┌──

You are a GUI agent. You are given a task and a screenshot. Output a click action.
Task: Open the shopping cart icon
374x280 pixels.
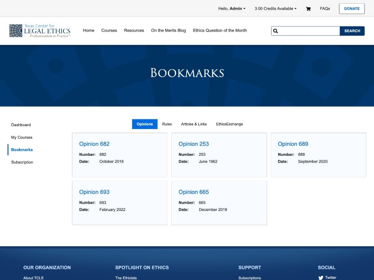[308, 9]
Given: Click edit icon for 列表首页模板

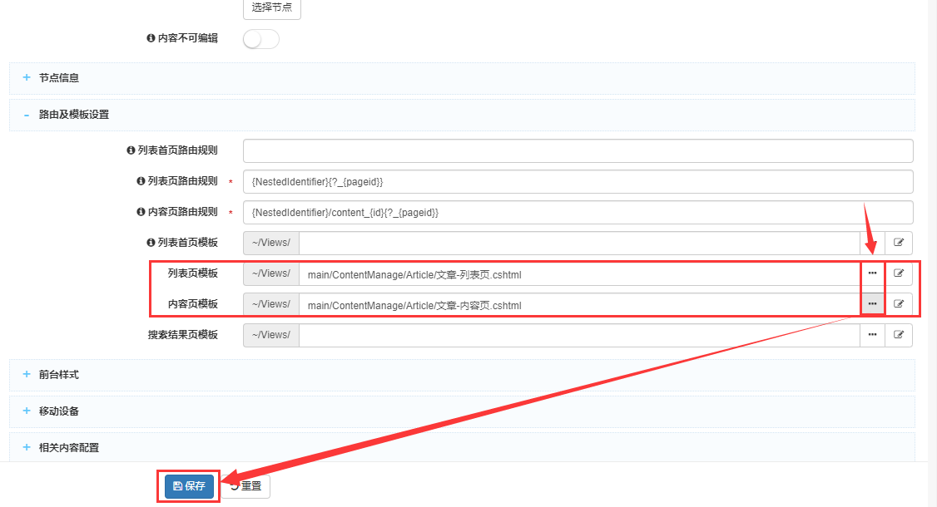Looking at the screenshot, I should pyautogui.click(x=899, y=243).
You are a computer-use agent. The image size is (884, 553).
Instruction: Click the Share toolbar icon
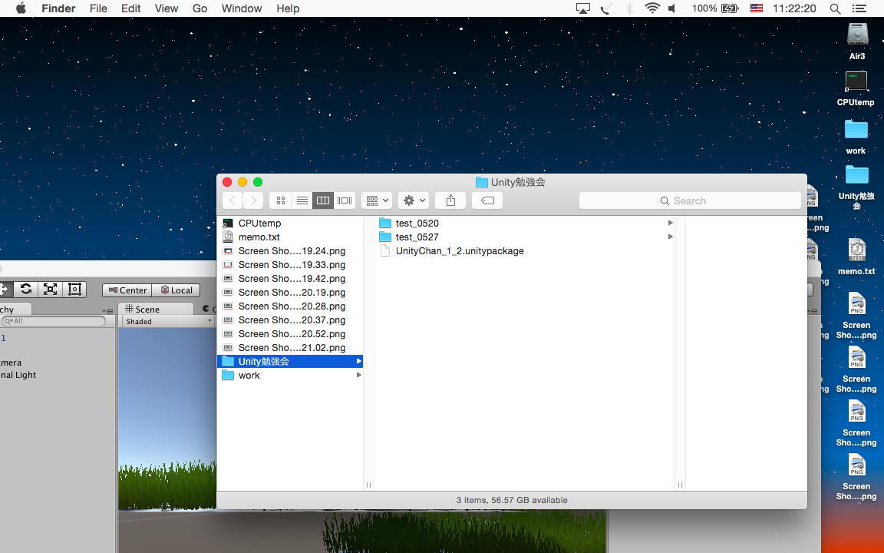point(450,200)
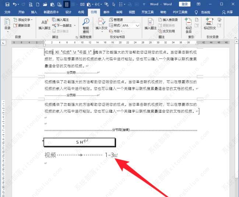Click the Share (共享) button
239x197 pixels.
point(229,12)
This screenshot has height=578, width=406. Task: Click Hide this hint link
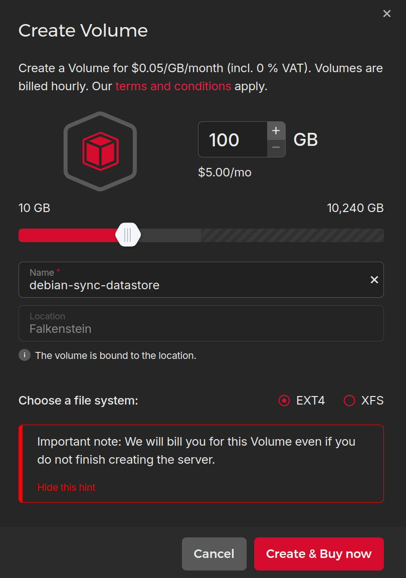point(66,487)
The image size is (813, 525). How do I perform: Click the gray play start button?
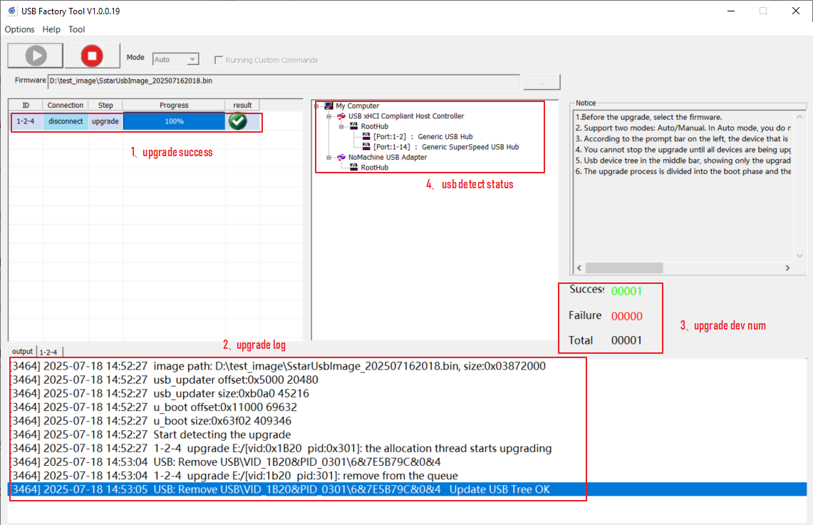click(35, 56)
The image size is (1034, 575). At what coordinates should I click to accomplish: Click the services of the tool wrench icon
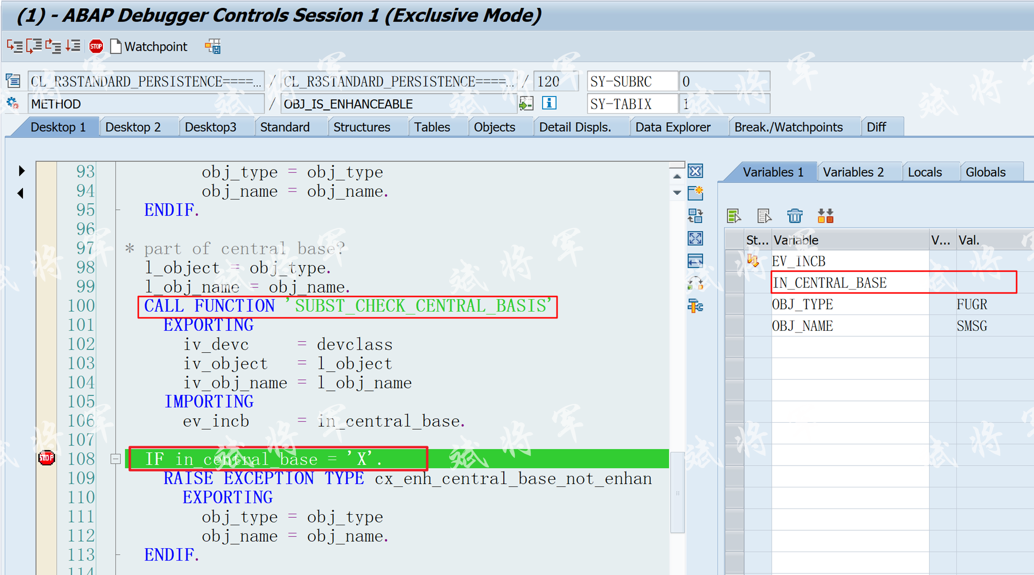tap(695, 306)
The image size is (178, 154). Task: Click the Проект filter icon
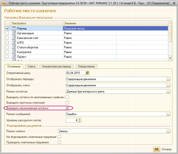14,57
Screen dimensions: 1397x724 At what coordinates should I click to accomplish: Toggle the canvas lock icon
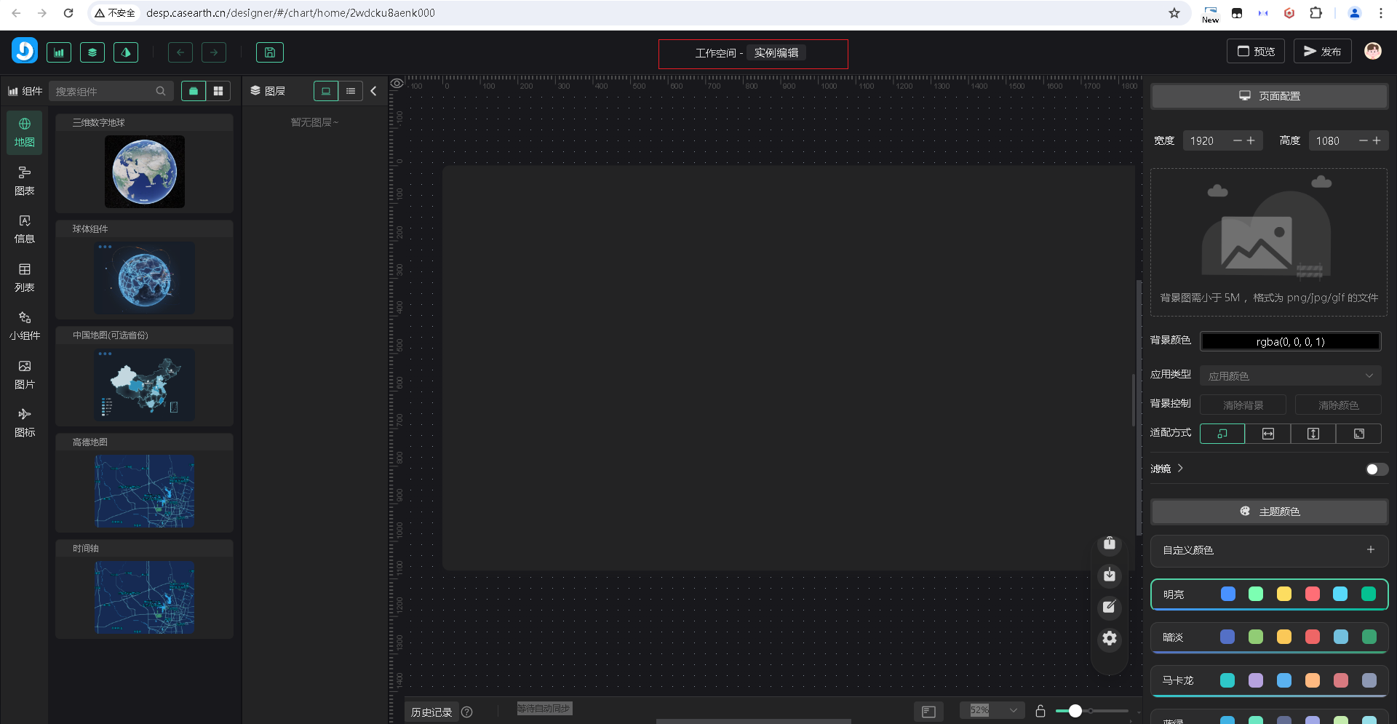click(1040, 711)
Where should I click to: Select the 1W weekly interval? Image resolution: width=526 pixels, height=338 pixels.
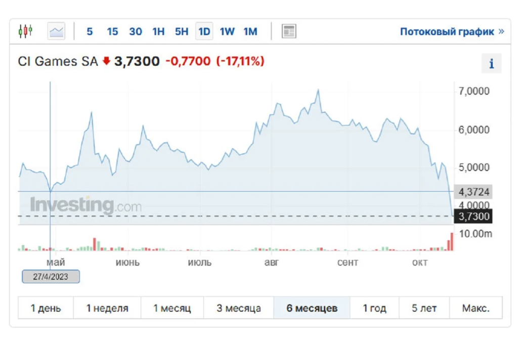[x=227, y=31]
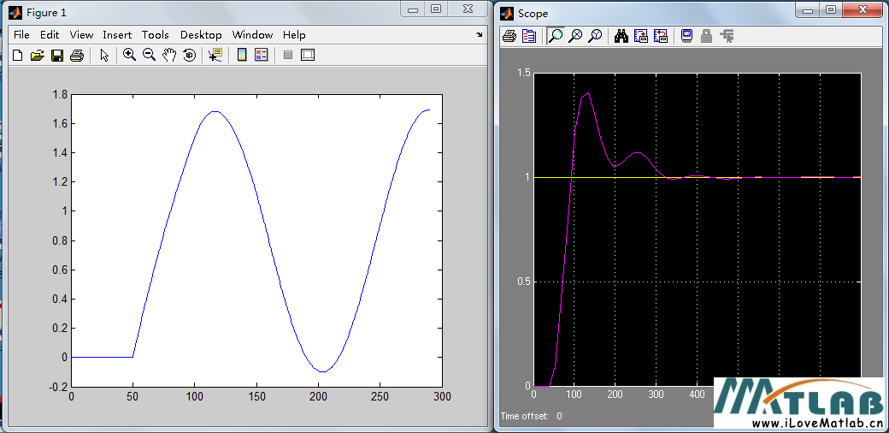Expand the Desktop menu
Screen dimensions: 889x433
point(201,35)
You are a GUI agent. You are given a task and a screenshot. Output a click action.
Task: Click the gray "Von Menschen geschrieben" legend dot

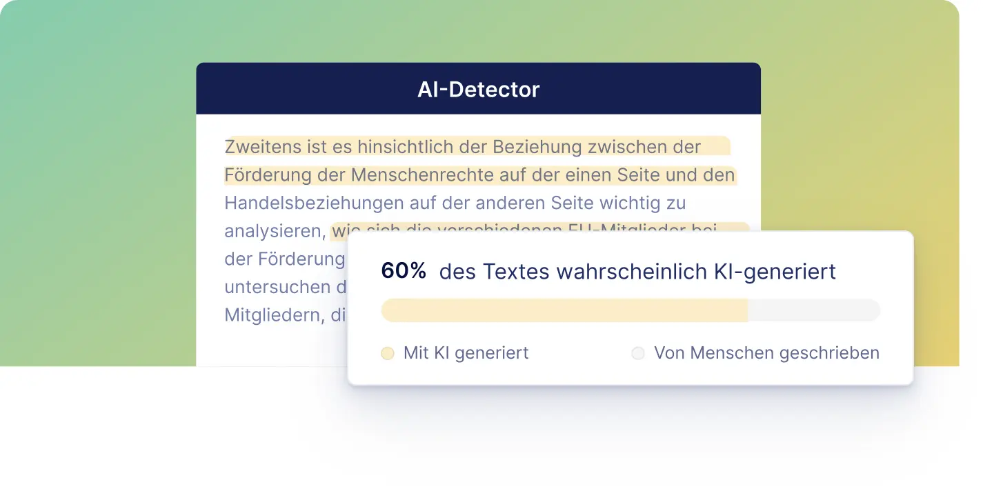point(638,353)
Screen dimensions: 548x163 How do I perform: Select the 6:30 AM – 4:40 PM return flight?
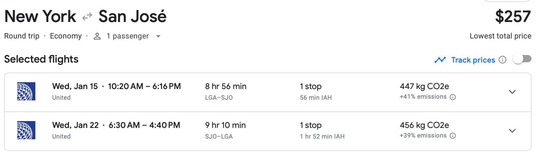click(x=144, y=125)
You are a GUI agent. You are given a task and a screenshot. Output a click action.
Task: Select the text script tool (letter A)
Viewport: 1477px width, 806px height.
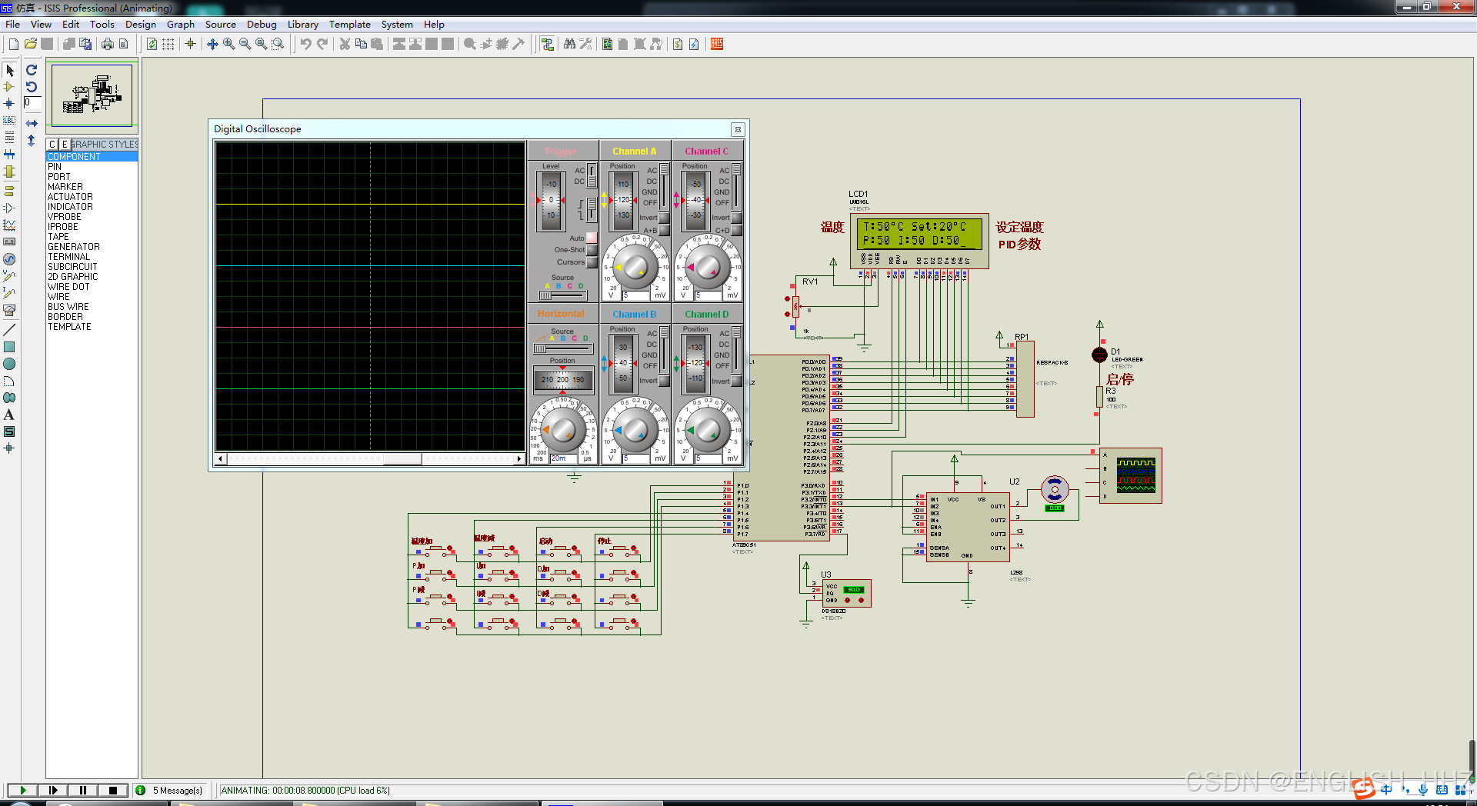pyautogui.click(x=9, y=415)
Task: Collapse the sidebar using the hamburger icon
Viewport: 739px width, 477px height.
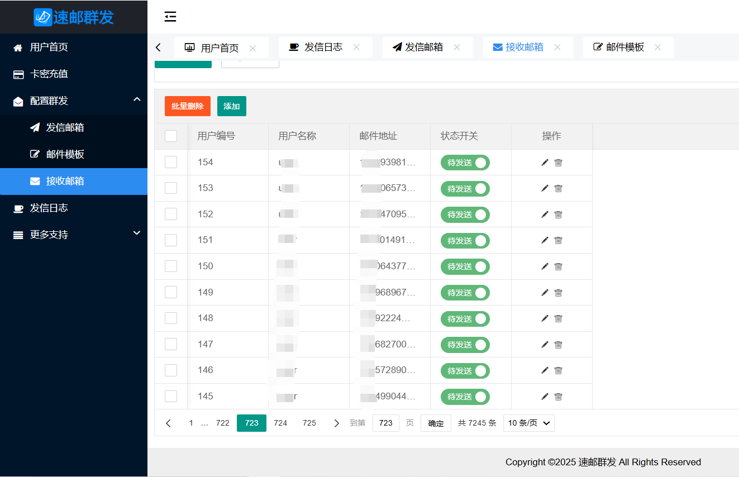Action: (170, 17)
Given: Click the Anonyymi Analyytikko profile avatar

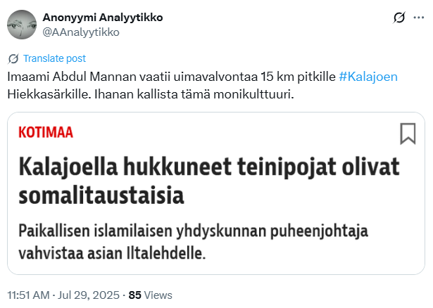Looking at the screenshot, I should [x=22, y=25].
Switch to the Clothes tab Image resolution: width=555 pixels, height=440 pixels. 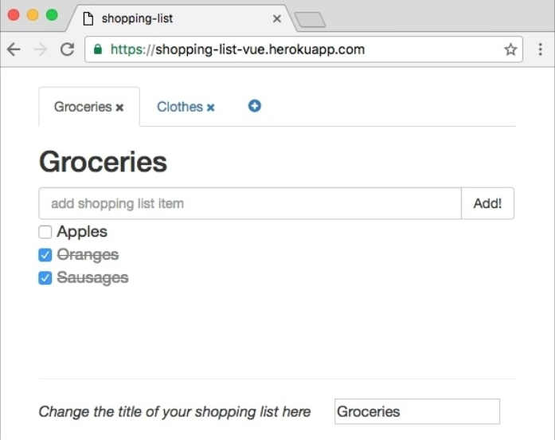click(179, 107)
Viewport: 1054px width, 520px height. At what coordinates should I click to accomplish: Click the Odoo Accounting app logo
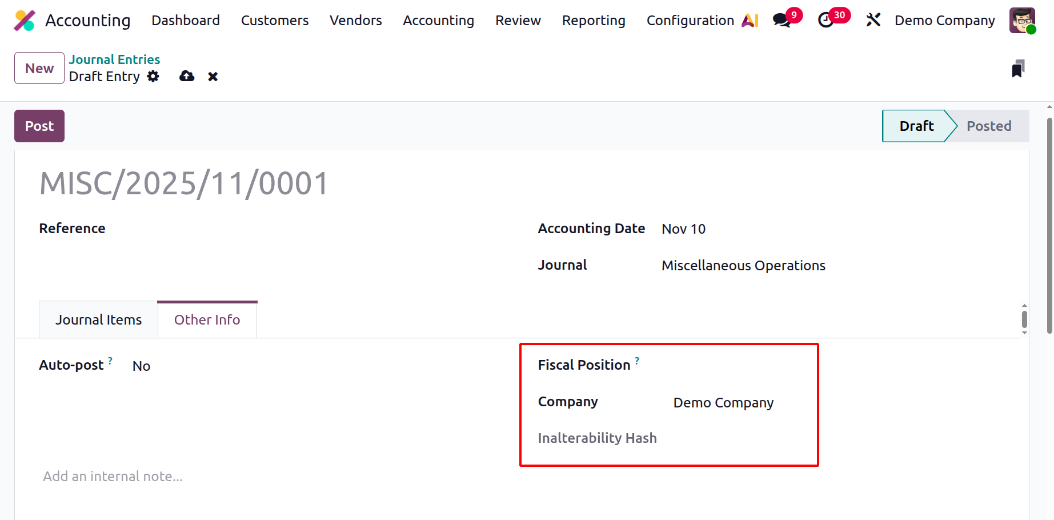[x=25, y=21]
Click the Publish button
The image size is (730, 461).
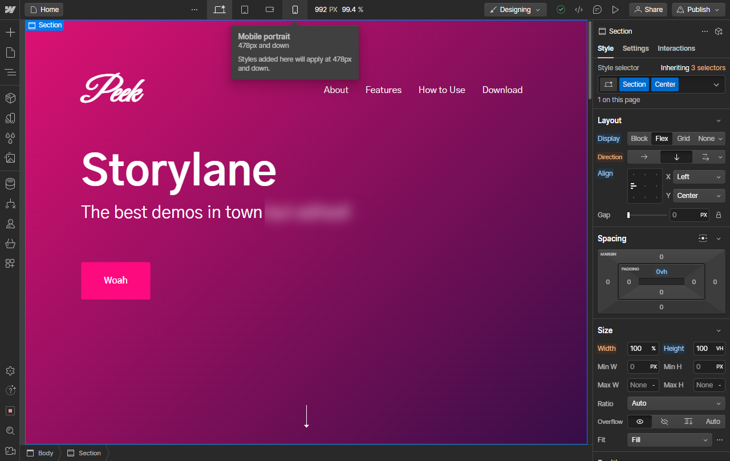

└──

Job.
Reproduce without alteration the lines of material between the line containing "Where should I" and the line containing "point(638,353)", inclusive, and omit the pictures from your reply.

Written reply.
Where should I click to: Select the 1W weekly interval? Image resolution: width=526 pixels, height=338 pixels.
[x=227, y=31]
Expand the Desktop menu
Screen dimensions: 889x433
point(201,35)
You are a GUI agent. You are given a task and a screenshot. Output a click action.
Task: Click the gray "Von Menschen geschrieben" legend dot

point(638,353)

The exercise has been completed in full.